The full listing, copied exactly and free of pictures, is the expected reply.
--- PROVIDED INFORMATION Enclosed Below ---
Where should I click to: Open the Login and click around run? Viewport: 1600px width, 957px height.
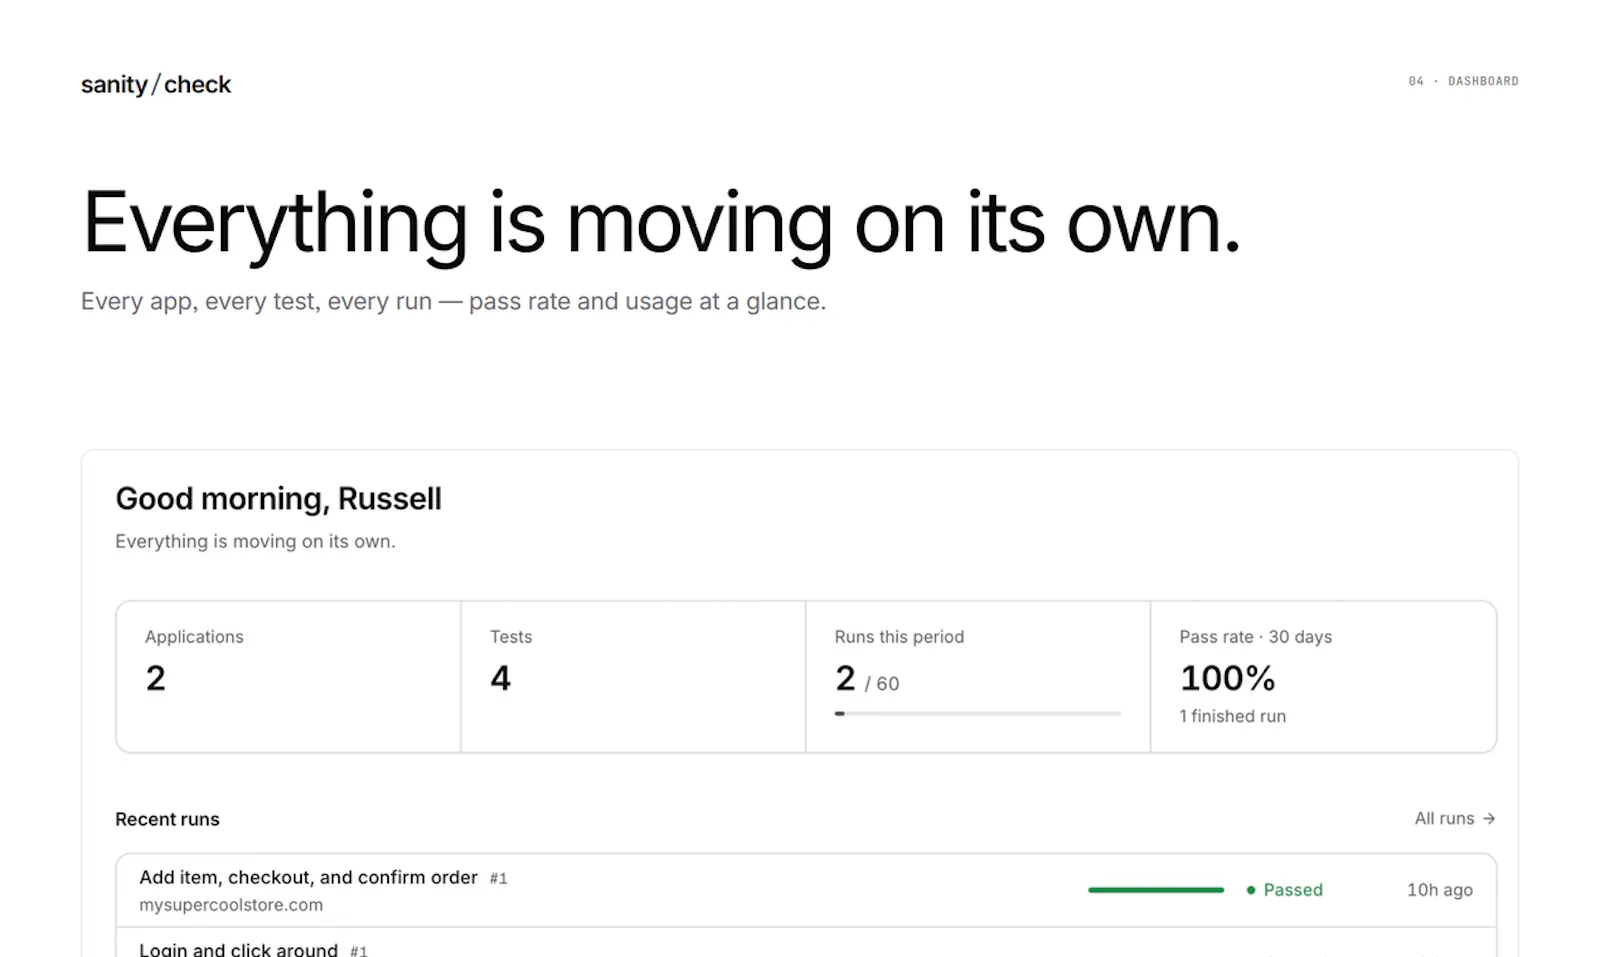tap(806, 942)
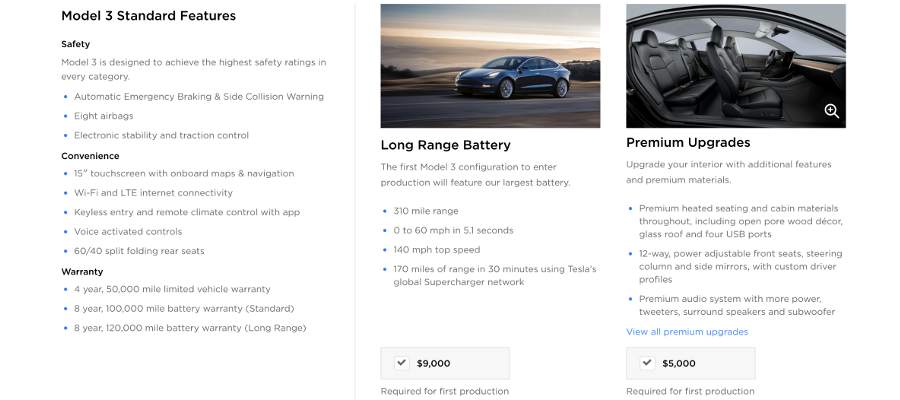The height and width of the screenshot is (400, 900).
Task: Click Required for first production under $9,000
Action: pyautogui.click(x=445, y=391)
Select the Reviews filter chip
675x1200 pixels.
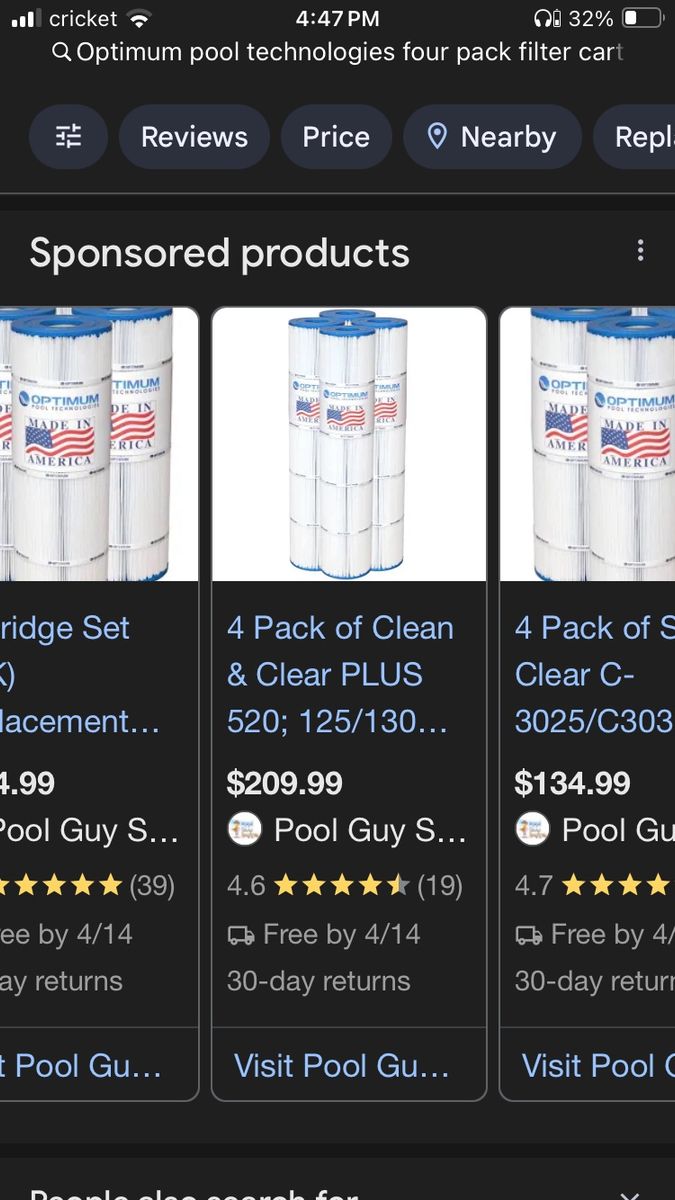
--- End of Enclosed PROVIDED INFORMATION ---
__ANSWER__.
Where should I click to: Open the Login and click around run? Viewport: 1600px width, 957px height.
tap(806, 942)
The height and width of the screenshot is (400, 900).
Task: Click Required for first production under $9,000
Action: pyautogui.click(x=445, y=391)
Select the Reviews filter chip
675x1200 pixels.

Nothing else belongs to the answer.